■ VORLIEGENDER TEXT
Aktivierende Genfusionen der Tyrosinkinase RET treten bei ca. 1–2 % aller NSCLC sowie bei 10–20 % aller papillären Schilddrüsenkarzinome auf. RET-aktivierende Mutationen kommen sogar bei mehr als 60 % der sporadischen und 90 % der hereditären medullären Schilddrüsenkarzinomen (MTC) vor, berichtete Prof. Hans-Georg Kopp, Stuttgart. Erstmals zeigte mit Selpercatinib (Retsevmo®) ein RET-Inhibitor in der Studie Libretto-001 Wirksamkeit und Sicherheit bei Patienten mit verschiedenen RET-bedingten Tumoren [1, 2].

■ ARBEITSAUFTRAG A
Prüfen Sie, ob die folgenden drei Aussagen mit dem Text zu RET-Veränderungen übereinstimmen. Antworten Sie jeweils mit Ja oder Nein und zitieren Sie die entscheidenden Worte des Textes wörtlich.
(i) RET-Genfusionen kommen bei etwa 1–2 % aller NSCLC vor.
(ii) Bei hereditären medullären Schilddrüsenkarzinomen liegt der Anteil RET-aktivierender Mutationen unter 60 %.
(iii) Selpercatinib wurde in der Studie Libretto-001 untersucht.
■ ARBEITSAUFTRAG B
Schreiben Sie aus dem Text zu RET-Veränderungen den Abschnitt ab, der bei „Aktivierende Genfusionen der“ beginnt und bei „Tumoren [1, 2].“ endet.

■ AUSZÜGE DER DATENSÄTZE
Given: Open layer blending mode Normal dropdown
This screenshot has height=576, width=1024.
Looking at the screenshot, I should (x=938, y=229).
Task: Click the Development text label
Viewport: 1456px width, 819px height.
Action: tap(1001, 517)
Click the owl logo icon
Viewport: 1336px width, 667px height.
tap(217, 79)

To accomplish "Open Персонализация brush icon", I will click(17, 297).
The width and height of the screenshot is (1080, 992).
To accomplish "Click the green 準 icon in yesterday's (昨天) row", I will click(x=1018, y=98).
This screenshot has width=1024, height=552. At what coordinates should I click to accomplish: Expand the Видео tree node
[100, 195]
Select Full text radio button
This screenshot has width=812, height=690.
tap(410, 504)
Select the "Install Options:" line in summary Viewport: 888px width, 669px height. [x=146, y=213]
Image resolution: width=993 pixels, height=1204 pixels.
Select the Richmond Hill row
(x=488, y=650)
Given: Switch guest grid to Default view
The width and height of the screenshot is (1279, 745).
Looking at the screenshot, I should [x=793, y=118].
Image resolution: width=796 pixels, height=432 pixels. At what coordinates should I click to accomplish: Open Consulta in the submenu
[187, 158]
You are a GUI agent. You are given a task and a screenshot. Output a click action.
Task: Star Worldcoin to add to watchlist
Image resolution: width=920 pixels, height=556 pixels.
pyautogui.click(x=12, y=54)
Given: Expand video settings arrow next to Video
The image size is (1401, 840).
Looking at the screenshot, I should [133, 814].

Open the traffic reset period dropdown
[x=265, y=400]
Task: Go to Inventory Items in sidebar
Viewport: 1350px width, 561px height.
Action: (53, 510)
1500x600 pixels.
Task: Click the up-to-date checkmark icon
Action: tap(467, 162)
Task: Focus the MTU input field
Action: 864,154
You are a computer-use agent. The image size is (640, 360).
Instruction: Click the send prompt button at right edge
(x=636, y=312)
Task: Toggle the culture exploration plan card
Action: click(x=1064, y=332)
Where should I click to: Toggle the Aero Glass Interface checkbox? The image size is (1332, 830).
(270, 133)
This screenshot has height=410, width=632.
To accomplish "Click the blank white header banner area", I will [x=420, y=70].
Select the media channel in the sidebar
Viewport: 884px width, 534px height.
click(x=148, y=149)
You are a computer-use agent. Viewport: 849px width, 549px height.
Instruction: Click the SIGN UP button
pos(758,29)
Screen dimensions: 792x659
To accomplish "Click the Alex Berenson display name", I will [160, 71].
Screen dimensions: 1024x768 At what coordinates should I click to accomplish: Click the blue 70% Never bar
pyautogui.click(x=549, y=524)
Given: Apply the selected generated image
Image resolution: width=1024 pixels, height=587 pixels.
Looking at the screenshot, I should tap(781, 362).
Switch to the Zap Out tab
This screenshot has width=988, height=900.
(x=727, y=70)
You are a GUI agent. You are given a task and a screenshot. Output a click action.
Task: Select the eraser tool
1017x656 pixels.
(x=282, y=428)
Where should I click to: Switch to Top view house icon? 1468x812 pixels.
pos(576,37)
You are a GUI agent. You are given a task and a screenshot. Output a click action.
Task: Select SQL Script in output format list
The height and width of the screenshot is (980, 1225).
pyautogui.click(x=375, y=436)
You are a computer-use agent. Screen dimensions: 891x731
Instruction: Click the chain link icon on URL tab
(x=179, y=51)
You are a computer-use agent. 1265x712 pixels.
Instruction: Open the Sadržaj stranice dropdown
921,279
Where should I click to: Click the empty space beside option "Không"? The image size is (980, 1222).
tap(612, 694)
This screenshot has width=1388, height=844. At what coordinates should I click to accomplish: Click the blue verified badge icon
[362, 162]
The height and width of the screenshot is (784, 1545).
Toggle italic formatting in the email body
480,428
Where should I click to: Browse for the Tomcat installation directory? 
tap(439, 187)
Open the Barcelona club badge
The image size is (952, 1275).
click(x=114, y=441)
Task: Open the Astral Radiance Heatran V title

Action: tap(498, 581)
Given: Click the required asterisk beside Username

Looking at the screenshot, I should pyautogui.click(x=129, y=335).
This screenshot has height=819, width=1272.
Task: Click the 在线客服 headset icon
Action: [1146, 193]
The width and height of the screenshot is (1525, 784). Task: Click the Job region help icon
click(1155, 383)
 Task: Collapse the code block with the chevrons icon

■ ANTWORTBEREICH A
(i) Ja: „treten bei ca. 1–2 % aller NSCLC sowie bei 10–20 % aller papillären Schilddrüsenkarzinome auf“
(ii) Nein: „90 % der hereditären medullären Schilddrüsenkarzinomen (MTC)“
(iii) Ja: „Erstmals zeigte mit Selpercatinib (Retsevmo®) ein RET-Inhibitor in der Studie Libretto-001 Wirksamkeit und Sicherheit“

■ ANTWORTBEREICH B
Aktivierende Genfusionen der Tyrosinkinase RET treten bei ca. 1–2 % aller NSCLC sowie bei 10–20 % aller papillären Schilddrüsenkarzinome auf. RET-aktivierende Mutationen kommen sogar bei mehr als 60 % der sporadischen und 90 % der hereditären medullären Schilddrüsenkarzinomen (MTC) vor, berichtete Prof. Hans-Georg Kopp, Stuttgart. Erstmals zeigte mit Selpercatinib (Retsevmo®) ein RET-Inhibitor in der Studie Libretto-001 Wirksamkeit und Sicherheit bei Patienten mit verschiedenen RET-bedingten Tumoren [1, 2].